In 2024, Vail Resorts made major improvements to Hunter Mountain for the upcoming 2024-25 winter season, with the main focus being the replacement of the resort's B Lift, known as "Broadway", with a high speed six pack. The original B Lift was reinstalled on Hunter East as the Otis lift, replacing the aging E Lift. They also made investments into the resort's snowmaking capabilities, adding a total 141 automated snow guns to the mountain.

==Lifts==
- Hunter Mountain has nine chairlifts, and 2 magic carpets.

| Name | Type | Manufacturer | Built | Capacity (per Hour) | Vertical (feet) | Length (feet) | Notes |
|---|---|---|---|---|---|---|---|
| Broadway Express | High Speed Six | Leitner-Poma | 2024 | 3050 | 534 | 2979 |  |
| Kaatskill Flyer | High Speed Six | Leitner-Poma | 2010 | 2600 | 1477 | 5400 | Main lift out of Hunter Mountain Base are. |
| Northern Express | High Speed Six | Leitner-Poma | 2018 | 2400 | 1030 | 3245 |  |
| Zephyr Express | High Speed Quad | Poma | 2011 | 2000 | 1295 | 3800 | Originally installed in the same location as the Kaatskill Flyer in 1987 as the "Snowlite Express". Relocated to Hunter West in 2011. |
| C 20th Century | Quad | Poma | 1996 | 1800 | 171 | 1393 |  |
| F Lift | Triple | Poma | 1984 | 1800 | 1010 | 2950 |  |
| D Lift | Double | Poma | 1966 | 1800 | 900 | 3500 | Converted from a Triple to a Double in 2019, with Partek chairs. |
| H Lift | Double | Heron-Poma | 1972 | 1200 | 205 | 1793 |  |
| Otis | Quad | Poma | 2024 | 1800 | 400 | 2148 | Originally installed as Broadway in 1996. Relocated to Hunter East in 2024. |
| Highlands Poma | Platter | Poma | 400 | - | - | - | - |

== Snowmaking ==
- 1967: Hunter became the first area in the world to feature summit to base snowmaking
- 1980: First area to achieve 100% snowmaking coverage
- 2006: Over 1,100 snow machines installed. Most of the snowguns are mounted on towers to ensure the maximum amount of "air time" for falling snow to freeze. Hunter has enough air and water available to run half of the snowmaking arsenal at once under marginal snowmaking conditions.
- 2014: New pumping system added.
- 2015: Automated snowmaking added to Hellgate, 7th Avenue, Kennedy Drive, and Fifth Avenue, automating a full top-to-bottom run.

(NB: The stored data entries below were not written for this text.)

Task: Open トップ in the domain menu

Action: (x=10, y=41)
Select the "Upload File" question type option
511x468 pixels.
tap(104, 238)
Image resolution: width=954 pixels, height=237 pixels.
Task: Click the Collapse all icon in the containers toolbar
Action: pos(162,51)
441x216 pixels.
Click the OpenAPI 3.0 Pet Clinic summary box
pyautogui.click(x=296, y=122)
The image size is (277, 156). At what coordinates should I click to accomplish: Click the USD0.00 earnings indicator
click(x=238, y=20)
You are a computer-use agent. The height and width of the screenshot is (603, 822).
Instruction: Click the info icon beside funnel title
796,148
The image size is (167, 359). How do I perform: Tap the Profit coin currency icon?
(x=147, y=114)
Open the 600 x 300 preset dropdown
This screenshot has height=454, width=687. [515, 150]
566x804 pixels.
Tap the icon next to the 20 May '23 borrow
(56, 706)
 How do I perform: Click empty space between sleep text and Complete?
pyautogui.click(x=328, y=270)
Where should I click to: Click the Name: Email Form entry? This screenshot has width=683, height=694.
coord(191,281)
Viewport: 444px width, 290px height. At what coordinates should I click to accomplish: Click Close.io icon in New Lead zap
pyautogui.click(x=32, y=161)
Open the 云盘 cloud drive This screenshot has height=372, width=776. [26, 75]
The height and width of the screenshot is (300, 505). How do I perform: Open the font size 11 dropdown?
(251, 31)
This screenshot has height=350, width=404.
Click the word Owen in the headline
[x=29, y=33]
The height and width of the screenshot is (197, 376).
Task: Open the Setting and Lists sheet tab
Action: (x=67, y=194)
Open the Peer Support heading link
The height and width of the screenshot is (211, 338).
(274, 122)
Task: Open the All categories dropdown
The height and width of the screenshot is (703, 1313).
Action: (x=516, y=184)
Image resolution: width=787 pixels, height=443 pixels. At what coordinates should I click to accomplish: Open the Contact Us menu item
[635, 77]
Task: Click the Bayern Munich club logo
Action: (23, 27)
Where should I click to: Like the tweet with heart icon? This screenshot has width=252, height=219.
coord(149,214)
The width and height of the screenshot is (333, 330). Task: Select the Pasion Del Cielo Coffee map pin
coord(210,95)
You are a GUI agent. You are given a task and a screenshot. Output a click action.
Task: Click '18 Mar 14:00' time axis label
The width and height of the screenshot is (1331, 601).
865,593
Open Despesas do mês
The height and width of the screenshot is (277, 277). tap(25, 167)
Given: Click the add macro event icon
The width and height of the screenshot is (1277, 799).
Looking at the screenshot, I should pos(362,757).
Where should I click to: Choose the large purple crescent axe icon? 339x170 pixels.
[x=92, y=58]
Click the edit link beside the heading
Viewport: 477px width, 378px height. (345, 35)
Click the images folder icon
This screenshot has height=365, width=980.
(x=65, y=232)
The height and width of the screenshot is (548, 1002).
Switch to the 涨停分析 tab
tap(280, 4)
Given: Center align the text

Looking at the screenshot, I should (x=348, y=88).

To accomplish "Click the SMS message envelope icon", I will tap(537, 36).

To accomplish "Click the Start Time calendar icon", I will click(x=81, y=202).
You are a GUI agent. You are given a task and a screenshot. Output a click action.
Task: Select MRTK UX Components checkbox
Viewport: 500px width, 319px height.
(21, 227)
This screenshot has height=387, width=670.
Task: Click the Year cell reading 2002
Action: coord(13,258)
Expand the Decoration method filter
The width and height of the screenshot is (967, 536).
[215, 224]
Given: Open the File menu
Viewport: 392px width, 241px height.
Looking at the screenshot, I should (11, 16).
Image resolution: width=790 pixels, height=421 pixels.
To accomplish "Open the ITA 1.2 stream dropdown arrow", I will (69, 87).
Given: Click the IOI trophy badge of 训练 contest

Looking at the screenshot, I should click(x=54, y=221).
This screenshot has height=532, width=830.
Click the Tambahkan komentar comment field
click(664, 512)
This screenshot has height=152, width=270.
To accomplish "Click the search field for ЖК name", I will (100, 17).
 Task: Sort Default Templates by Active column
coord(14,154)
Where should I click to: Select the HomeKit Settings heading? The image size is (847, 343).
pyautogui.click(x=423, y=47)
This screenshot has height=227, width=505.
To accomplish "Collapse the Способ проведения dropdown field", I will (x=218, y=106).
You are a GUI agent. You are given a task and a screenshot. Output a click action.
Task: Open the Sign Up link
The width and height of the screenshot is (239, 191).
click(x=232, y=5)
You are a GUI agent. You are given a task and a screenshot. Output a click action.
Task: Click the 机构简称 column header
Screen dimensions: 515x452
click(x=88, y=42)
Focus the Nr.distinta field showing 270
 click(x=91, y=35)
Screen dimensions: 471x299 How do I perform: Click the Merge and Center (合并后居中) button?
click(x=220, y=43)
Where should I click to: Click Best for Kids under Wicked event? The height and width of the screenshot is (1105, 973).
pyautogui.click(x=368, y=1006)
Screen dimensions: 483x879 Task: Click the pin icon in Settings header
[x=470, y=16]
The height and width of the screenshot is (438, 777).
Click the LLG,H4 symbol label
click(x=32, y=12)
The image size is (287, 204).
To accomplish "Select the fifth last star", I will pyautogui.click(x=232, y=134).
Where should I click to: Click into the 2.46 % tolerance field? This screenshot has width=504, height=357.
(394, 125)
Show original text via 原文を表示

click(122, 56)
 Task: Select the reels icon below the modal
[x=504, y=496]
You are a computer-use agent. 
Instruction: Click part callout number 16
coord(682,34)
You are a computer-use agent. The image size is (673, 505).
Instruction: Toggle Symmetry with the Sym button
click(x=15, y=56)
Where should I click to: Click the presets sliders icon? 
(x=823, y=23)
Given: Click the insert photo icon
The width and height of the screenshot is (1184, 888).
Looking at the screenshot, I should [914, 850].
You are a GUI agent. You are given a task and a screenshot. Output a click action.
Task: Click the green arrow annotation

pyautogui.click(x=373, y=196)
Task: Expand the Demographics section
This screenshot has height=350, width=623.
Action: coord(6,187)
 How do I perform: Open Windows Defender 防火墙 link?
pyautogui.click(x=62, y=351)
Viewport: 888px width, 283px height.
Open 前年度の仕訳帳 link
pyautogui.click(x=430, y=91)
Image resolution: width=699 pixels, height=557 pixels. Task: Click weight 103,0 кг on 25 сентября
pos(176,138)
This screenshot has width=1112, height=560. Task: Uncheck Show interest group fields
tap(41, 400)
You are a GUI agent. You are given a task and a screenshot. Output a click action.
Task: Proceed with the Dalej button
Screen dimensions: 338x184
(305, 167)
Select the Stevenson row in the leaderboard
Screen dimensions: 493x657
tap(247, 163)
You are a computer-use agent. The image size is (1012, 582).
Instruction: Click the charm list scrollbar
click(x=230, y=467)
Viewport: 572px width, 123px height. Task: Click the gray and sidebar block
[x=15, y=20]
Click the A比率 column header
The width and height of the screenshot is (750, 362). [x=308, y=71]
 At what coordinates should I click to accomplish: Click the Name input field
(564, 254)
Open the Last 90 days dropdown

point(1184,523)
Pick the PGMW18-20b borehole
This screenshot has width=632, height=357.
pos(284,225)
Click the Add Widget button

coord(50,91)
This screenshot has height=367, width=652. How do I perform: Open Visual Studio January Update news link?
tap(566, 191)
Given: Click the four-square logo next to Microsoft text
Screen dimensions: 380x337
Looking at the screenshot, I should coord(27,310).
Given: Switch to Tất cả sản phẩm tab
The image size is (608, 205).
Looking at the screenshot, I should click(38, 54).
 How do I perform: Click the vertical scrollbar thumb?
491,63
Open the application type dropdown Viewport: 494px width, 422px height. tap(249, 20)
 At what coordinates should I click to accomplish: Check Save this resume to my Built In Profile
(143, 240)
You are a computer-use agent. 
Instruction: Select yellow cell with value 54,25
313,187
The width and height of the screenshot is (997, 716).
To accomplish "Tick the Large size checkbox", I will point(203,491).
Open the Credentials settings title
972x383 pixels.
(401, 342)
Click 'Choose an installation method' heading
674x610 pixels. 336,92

Previously, only Racer's Edge had automated snowmaking. New air compressor replaced original 60+ year old system.
- 2024: Added a total of 141 automated snow guns to the resort

== Grooming ==

Hunter Mountain's grooming fleet consists of four LMC 4700s and three Pisten Bully Edges for normal grooming operations, in addition to a PB300 Winch Cat for grooming steeper slopes. A Pisten Bully (Snowcat) Park Bully and Pipe Magician used in the Empire Park and Half Pipe round out Hunter's grooming fleet. Hunter also has one LMC 3900 for use in the Snowtubing park.

Each grooming machine is equipped with flexible roto-tillers which produce a more consistent, smooth surface than straight tillers. The concept of the flex tiller originated at Hunter Mountain and was realized through a joint effort between LMC and Hunter Mountain. Flexible tillers are now used worldwide. Hunter still owns and operates the first two-piece and three-piece snow tillers ever produced, as well as the only four-piece tiller ever made.